Amused by her statement, her husband wrote it down and stuck the note on the refrigerator, where it sat for a decade.
I first heard Cheryl describe this scene on the Dear Sugar podcast. She mused that at first glance, the statement sounded like perpetual rage. Yet when she looked closer, her intent is that she chose to be with him despite the rage. That there is nobody on earth that deserves that rage, that anger, that disappointment.
And to me, that was a beautiful sentiment.

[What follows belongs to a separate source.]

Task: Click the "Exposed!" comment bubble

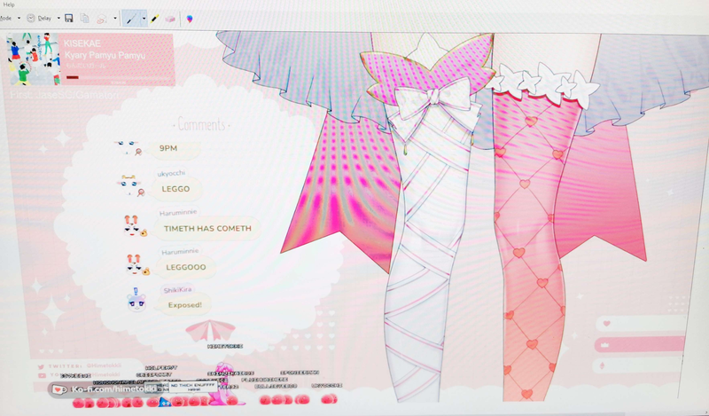Action: tap(185, 304)
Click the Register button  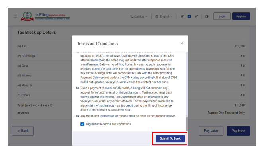[x=241, y=16]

Relationships are messy. Long gone is my former belief that love was this magical thing—the kind where two people spot each other from across the room and bam, a spark rumbles into a rolling fire. Besides the fact that this moment never happened to me (if it did, it certainly was not mutual), I learned that persistence and endurance is what matters in relationship. In the face of conflict, it is the partner that one can blame. Because simply put, the partner is there. They witnessed all the drama, the rejection, and failure, how can they not be partially to blame? Because they were present? Of course what I mean by that is they chose to be present and not to leave at the sight of conflict. That the nuance in all of this is the madness of persisting and enduring. That we chose one other to be mad at for the rest of our lives. Because without that other person, nobody will ever know that we existed.